(Data records begins)

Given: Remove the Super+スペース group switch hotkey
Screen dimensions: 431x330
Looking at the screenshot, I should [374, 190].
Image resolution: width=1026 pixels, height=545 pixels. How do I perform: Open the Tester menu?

(Data records ends)
(Data records begins)

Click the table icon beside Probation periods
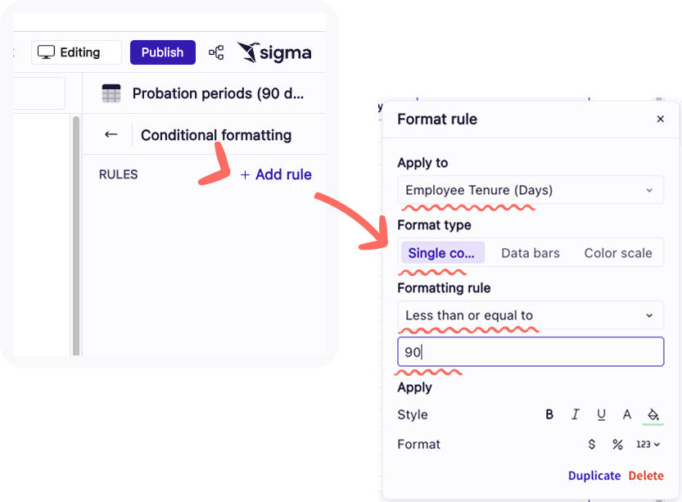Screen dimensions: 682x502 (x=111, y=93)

(Data records ends)

What you will do: Whatever else the listing above holds, retype exactly only the lines from the one containing "Given: Remove the" to the one containing "Image resolution: width=1026", both ends kept.

Task response:
Given: Remove the Super+スペース group switch hotkey
Screen dimensions: 431x330
Looking at the screenshot, I should [374, 190].
Image resolution: width=1026 pixels, height=545 pixels. How do I perform: Open the Tester menu?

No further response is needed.